**Work to complete**
[A] In the Java image-upload discussion, why should a storage path pointing to the home folder ("~/") be avoided on the server? Answer in one to three sentences.
[B] How would the Java image-upload discussion go on after its last sentence? Carry it on from that point.

**Selected excerpt**

You can use it,if it will be useful for you: https://github.com/RishabhRD/xshare
I am using java webservice (on tomcat).
I have the following code that handles image upload:
public String uploadPicture( long xId,
int pictureIndex,
String imageData )
{
File imageFile = new File( new String( "D:\\" + xId + "_" + pictureIndex ) );
try
{
FileOutputStream fos = new FileOutputStream( imageFile );
byte[] encodedImage = Base64.decode( imageData );
fos.write( encodedImage );
fos.close();
return imageFile.getPath();
}
catch( FileNotFoundException e )
{
// TODO Auto-generated catch block
e.printStackTrace();
}
catch( Base64DecodingException e )
{
// TODO Auto-generated catch block
e.printStackTrace();
}
catch( IOException e )
{
// TODO Auto-generated catch block
e.printStackTrace();
}
return null;
}
I specify the path as D:\ since it is on the local PC.
But I need to update it the the path on the server where it will be deployed - then should change it to ~\picDir? something like that?
The webservice url: http://192.168.0.11:8080/XWebService/services/XWebService
will be updated to domain instead of the 192.168.0.11
What should be the URL to get the image? (E.g. if the picture folder is: ~\picDir)
If target server will run Linux/Unix, then proper path should be something like /usr/share/myapp. '~\' is totally wrong, I guess you meant '~/' which will point to home folder of current user. This should be avoided since you might run web server as different users with different home directories. Usually, on each environment (developer machine, demo, live server) you should have such place for storing configuration and data needed by an application.

**Recorded information**

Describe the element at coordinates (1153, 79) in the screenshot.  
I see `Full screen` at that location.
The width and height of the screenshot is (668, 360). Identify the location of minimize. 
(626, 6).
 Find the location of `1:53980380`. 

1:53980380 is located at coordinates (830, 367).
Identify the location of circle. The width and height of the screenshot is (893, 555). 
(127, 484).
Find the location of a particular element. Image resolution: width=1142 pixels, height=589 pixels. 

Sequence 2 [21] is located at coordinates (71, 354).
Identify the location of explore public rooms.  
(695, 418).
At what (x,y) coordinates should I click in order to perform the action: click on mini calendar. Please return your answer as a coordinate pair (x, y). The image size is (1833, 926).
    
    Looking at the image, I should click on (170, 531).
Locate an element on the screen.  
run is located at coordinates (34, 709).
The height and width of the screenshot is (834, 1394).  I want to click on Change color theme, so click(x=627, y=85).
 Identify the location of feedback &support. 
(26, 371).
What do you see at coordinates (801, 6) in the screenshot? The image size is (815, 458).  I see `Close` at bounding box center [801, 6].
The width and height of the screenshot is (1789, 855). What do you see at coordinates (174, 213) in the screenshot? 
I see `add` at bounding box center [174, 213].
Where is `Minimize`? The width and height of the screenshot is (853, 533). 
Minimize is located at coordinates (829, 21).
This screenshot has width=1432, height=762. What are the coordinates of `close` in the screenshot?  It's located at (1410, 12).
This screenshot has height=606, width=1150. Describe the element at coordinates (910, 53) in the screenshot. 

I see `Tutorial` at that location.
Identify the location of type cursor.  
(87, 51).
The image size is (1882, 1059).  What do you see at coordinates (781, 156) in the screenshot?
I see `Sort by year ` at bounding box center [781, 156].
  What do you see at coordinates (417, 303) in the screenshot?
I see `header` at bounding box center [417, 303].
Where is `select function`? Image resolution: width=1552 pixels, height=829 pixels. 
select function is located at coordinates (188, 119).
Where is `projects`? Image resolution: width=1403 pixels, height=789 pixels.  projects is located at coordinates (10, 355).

**Expected outputs**
[A] The web server might run as different users, and each user has a different home directory, so "~/" would not reliably point to the same place.

[B]
File System location of your pictures has nothing to do with the URL under which photos will be located. It depends on Web Server (Tomcat, Jetty, JBoss, etc.) which will run your application and your application itself. For instance, you can configure your Tomcat server to map domain www.myapp.com to /var/lib/tomcat6/webapps/myapp/ directory. Servlet which will publish images might take them from configuration dir mentioned in 1. = /usr/share/myapp/picDir. If the servlet can be accessed via /pictures?picId=1 then you will find them under www.myapp.com/pictures?picId=1. However, if you just want to put static images inside your *.war file to be accessed by the browser, put them in root directory of your *.war file.
To summarize:
Choose (and tell us) your application server
Use some configuration directory for all environments and configure your server to be able to see it
Configure your server for desired domain
You should read more about context of *.war files and how the file itself is being organised.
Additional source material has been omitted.